The kids were nervous and uncertain, but all did their best to help a “customer” exchanging an item while also fielding a phone call from another “customer.” They smiled. They apologized. They explained company policy. They sympathized and related. They did all they could to send the “customer” off feeling that problems would be resolved and issues addressed. And they did it all face to face.
Which is NOT the way is usually happens in the real world of corporate America.
You’re aware of this if you’ve ever been billed by your bank for making too many deposits and withdrawals through human tellers instead of an ATM. You’re aware if you’ve placed a call to a major health insurance corporation or a gigantic cable company.
You probably found yourself in what seemed like an audio maze. A recorded voice offered menus of broad or confusing choices. In despair, you pushed buttons and were put on hold. You might have remained there for half an hour, sentenced to listen to sales pitches or music selected only by rabid fans of Barry Manilow or Wayne Newton.
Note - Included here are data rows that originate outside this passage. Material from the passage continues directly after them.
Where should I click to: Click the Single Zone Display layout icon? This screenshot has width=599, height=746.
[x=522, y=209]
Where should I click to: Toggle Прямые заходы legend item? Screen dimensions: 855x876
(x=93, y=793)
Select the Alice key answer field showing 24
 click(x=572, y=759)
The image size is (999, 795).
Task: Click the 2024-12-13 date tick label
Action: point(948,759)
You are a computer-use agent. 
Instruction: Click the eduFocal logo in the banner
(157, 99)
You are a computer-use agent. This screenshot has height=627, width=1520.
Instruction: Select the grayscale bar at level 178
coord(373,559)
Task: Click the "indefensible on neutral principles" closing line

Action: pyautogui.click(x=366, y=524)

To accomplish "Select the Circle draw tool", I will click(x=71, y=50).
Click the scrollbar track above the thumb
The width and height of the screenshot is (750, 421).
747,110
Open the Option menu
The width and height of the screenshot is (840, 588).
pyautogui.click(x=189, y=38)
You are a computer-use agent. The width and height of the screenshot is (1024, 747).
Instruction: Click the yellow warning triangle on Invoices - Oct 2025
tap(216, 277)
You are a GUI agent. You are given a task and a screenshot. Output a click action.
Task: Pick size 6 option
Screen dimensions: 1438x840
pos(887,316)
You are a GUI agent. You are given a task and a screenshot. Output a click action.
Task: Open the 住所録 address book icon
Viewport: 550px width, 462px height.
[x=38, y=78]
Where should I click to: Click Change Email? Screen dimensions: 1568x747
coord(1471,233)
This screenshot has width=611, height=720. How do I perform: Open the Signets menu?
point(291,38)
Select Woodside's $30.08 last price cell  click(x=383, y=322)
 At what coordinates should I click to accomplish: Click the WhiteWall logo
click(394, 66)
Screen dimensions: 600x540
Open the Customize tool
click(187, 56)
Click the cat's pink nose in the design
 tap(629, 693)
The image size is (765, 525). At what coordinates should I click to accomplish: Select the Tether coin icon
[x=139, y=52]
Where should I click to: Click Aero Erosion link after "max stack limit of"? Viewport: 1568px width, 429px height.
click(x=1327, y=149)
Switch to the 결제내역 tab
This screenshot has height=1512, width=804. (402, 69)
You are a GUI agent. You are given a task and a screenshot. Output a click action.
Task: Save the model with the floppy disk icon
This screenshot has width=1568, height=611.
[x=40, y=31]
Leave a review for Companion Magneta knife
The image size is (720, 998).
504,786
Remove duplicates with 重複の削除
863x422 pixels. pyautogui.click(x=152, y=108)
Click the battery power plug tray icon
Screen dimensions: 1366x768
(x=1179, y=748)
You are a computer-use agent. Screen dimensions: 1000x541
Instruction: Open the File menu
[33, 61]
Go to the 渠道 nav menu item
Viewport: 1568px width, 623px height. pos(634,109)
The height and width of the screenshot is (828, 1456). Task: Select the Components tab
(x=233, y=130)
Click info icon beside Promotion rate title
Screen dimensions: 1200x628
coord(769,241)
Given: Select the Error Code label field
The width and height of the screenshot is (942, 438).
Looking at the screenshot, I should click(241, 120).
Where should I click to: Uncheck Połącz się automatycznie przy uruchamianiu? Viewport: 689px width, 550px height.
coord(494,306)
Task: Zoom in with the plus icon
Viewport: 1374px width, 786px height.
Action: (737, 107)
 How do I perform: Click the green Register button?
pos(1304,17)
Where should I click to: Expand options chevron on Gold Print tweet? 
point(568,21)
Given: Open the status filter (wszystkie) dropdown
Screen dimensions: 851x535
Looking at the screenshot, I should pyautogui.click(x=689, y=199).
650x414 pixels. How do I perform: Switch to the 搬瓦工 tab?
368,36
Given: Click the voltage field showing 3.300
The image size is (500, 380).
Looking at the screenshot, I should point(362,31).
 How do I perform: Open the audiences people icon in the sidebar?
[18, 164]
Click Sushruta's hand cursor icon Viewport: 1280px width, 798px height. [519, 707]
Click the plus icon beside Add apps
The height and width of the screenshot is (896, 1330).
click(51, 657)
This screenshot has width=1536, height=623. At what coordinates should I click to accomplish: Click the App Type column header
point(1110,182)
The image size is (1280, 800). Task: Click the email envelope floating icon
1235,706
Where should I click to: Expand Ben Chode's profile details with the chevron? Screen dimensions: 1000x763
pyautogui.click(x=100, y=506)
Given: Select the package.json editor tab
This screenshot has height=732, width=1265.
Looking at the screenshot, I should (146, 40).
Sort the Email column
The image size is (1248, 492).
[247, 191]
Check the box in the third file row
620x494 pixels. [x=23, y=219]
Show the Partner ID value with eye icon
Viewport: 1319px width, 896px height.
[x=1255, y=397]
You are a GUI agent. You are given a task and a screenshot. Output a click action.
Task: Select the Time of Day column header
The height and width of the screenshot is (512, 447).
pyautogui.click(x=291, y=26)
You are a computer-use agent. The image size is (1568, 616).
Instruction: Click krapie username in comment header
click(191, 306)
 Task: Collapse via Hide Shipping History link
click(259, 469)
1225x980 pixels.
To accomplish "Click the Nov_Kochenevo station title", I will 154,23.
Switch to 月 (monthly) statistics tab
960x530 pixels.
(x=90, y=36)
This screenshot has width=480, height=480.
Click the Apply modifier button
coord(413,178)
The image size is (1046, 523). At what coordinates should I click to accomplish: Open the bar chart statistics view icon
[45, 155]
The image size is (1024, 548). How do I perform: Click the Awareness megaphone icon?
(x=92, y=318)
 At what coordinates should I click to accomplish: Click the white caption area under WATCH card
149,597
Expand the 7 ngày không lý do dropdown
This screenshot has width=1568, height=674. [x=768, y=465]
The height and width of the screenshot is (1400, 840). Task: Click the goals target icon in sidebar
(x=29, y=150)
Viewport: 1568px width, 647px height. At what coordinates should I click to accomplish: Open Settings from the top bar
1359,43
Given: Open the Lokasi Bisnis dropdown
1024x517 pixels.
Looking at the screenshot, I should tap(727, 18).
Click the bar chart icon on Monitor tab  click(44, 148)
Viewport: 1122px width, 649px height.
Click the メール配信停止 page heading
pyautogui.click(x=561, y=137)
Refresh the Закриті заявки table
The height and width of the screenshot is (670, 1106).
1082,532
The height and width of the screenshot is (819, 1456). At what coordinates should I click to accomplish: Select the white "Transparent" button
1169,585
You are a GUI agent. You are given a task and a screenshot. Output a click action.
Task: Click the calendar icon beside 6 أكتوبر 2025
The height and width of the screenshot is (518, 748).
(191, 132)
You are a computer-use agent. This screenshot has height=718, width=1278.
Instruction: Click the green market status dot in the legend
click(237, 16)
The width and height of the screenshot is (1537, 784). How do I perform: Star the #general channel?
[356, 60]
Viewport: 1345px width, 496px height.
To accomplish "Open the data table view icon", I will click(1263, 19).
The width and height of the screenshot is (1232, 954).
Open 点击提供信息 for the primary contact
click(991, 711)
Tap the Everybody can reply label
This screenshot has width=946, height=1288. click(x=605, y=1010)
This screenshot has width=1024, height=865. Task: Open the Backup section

The intention may be to cut costs while making use of technology. But I wonder if, in the long run, more money is lost than saved.
By the time I’ve spent ten minutes in the electronic-choices maze, I’m frustrated, angry, and ready to take my business elsewhere. By the time I’m connected with a human being, I often unload. And despise myself later for picking on a person who isn’t at fault and is, in fact, also a victim of the system.
I hate to fall back on the blanket statement that the old days were better. But, when it comes to customer service, they were.